Bir türlü, kendilerini ve partilerini halka kabul ettiremiyorlar, kendilerini ve partilerini
halka satamıyorlar..

Ve iş başa düşünce,
hem ana muhalefet hem yavru muhalefet devreye alınarak, elde olan, sahipli medya ile müthiş bir algı yaratılarak,
"kurtarıcı", "özlenen birlik/beraberlik" "demokrasi",
sanki laikmişler, sanki milli imişler gibi,
"laiklik", "millilik" temaları işlenerek,
bu iki küreselci, Türk Milleti'ne satılmaya çalışılıyor...

Ki, o "yuvarlak-yuvarlak" masada fiili olmasa bile, fikri o masada olan,
narko terör bölücü örgütün kravatlı temsilcileri de, unutulmamıştı..
Onları da, hemde yeri geldiğinde,
kendini Atatürk'ün kurduğu parti söylemi ile deklare ederek,
Atatürk'ün adını kullanmakta beis görmeyen,
ana muhalefet temsil etmekteydi o masada...

Görüyor musunuz ?
bölücüleri de, temsil ettiğini gn.bşk.'ı tarafından açıkça deklare eden, "Atatürk'ün kurduğu"
ana muhalefet partisi, nelerin içinde,
kimlerle beraber...
Birde, "Atatürk"çüyüz" demezler mi ?
Kimler, kimlerle beraber ?

Ayrıca,
yola ağırlıklı olarak ülkücülerle, bir kısım doğruyol'cu demokratlarla çıkıp,
sonradan içine biraz sosyal demokrat eklenmesi ile partileşen,
daha halk hareketi iken, herkes bu hareketi milli bir halk hareketi olarak görürken,
4 lider adayı/sürükleyici varken, nasıl oldu ise,
birden ibre Meral Akşener'e döndü,
akabinde partleşme süreci başladı...

Partileşme ve kuruluş aşamalarında milli'likten yine renk verilmeden devam edildi,
kuruluşun tamam olduğu, köprünün geçildiğine kanaat getirilmesi ile, gizli ajandalar açıldı,
partideki tüm milli olduğu düşünülen kişiler,
mevkisi, makamı, emekleri düşünülmeden,
çok çeşitli "eften-püften" bahane/sebeplerle bir program dahilinde gönderildi...

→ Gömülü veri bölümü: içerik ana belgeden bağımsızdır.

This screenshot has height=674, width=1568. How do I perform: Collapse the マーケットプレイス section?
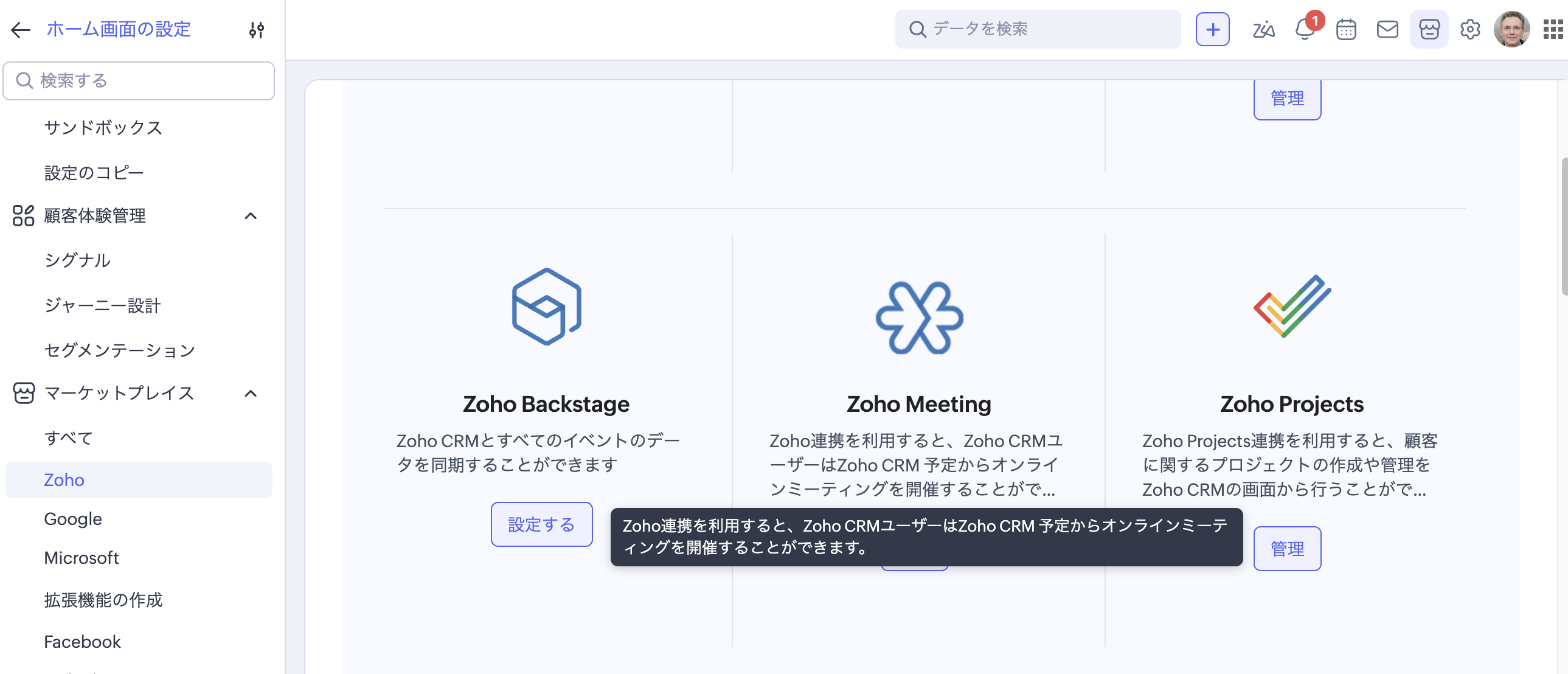250,394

seçimlerde TBMM'ye girmeyi başardıktan sonrada yeteri kadar olgunlaştığına kanaat getiren
Meral Akşener, yavru muhalefet partisi,,
özellikle son iki buçuk yıldır,
"gerçek partililer" ile,
yani soros'un tesev'cileri, soros'un denge ve denetleme'cileri ile tam bir küreselci partisi halini almışken,

hala tutup "milli" imiş gibi yapmaya devam ederken, artık aleni aleni,
partinin Mv'si narko terör bölücü örgütün kravatlı temsilcileri ile TBMM'de bir araya gelip toplantı yapmaktan, foto vermekten,
partinin gn.bşk., azılı ve açıkça "Türk düşmanı" olduğunu deklare etmiş Yunan eski başbakanı ile çakma bir barış ödülü takdim töreninde yan yana durmaktan, foto vermekten imtina etmemektedir...

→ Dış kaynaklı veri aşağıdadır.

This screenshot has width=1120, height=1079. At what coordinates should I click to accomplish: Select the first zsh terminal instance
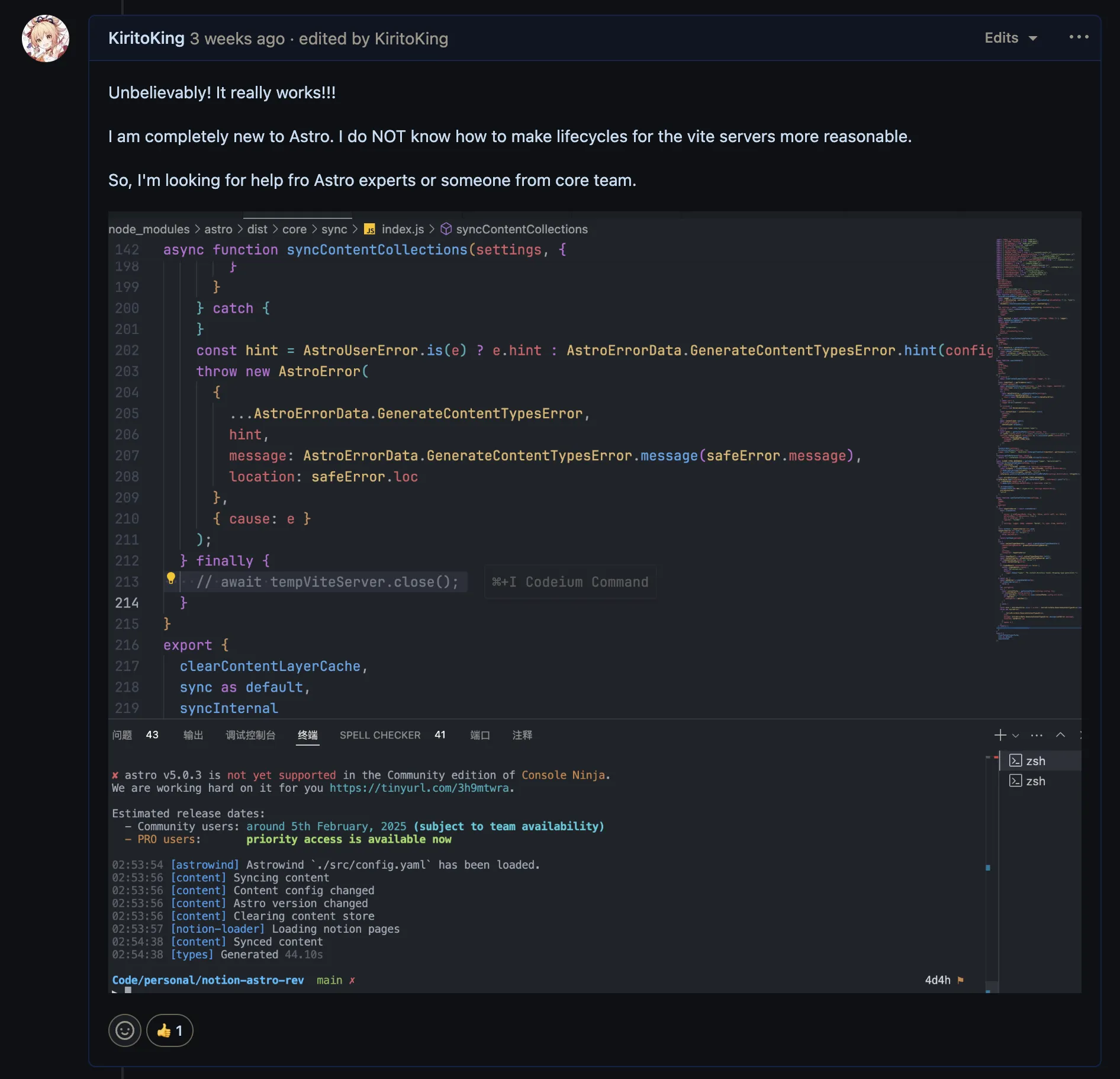tap(1035, 761)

Ki, devamı ile küreselcilerin Türkiye'deki en büyük "truva atları" Babacan ve Davutoğlu ile,
6(+1+1'li)'lı en yuvarlak yuvarlak masada,
tüm mesai arkadaşları olarak bulunmaktan niye imtina etsin ?
Kimler, kimlerle beraber ?

O masada olmasına biraz olsun hayrete düştüğümüz tek kişi/parti, Gültekin Uysal Demokrat Parti gn.bşk. idi/oldu...
Ki, aslında iyide oldu...
Böylece, boşa balon şişirmekten kurtulmuş olabilir Türk Milleti...
Olmadı Gültekin Uysal, olmadı..
Bir veya bir kaç Mv koltuğu uğruna olmadı...
Ama belkide böylesi daha hayırlı oldu
Türk Milleti için...
Kimler, kimlerle beraber ?

Son bir saptama gerekiyor...
Küresel sistem için,
ister Babacan ister Davutoğlu henüz iplerin ve gidişatın direkt ellerine verileceği kadar pişmiş, olgunlaşmış değiller..
Biraz daha pişmeye, ustalaşmaya ihtiyaçları var ve küresel sistemde daha çıkmaları gereken merdivenler var, iplerin direkt ellerine verilebilmesi için...

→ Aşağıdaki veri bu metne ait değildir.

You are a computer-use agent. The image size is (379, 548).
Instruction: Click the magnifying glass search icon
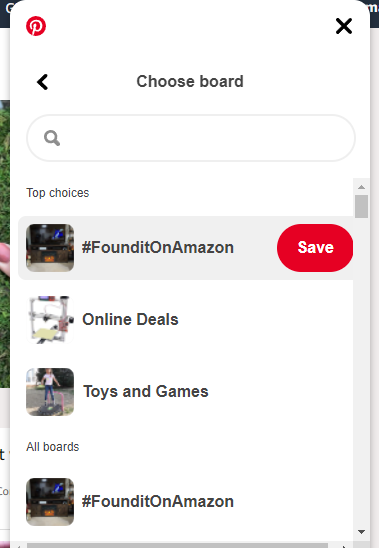coord(52,138)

Dolayısı ile, küreselcilerce tam yetkili,
büyük abi, henüz sahaya inmiyor.
Ama ezelinden beridir bu büyük abi,
zaten hep temkinli, hep sağlamcı idi..
Etrafı dinler, koklar, tam olduğuna kanaat getirdiğinde ancak sahada, fiiliyatta görülür..

Bunu büyük bir ustalıkla yapar, öyle ustalıkla yapar ki, bu davranış tarzı ona direkt olarak,
kraliçenin şövalyeliği payesini getirmiş ve
bizzat kraliçe II nci Elizabeth tarafından şövalyeliği törenle takdim edilmiştir.

Çok özel kişilerin bulunabildiği bu törende,
beyaz eldivenli elleri patlarcasına, ustasına alkış tutan Ali Babacan ise, kendiside kraliçenin şövalyesi nişanını/ödülünü almak, o onura layık olmak için sırasını beklemekte...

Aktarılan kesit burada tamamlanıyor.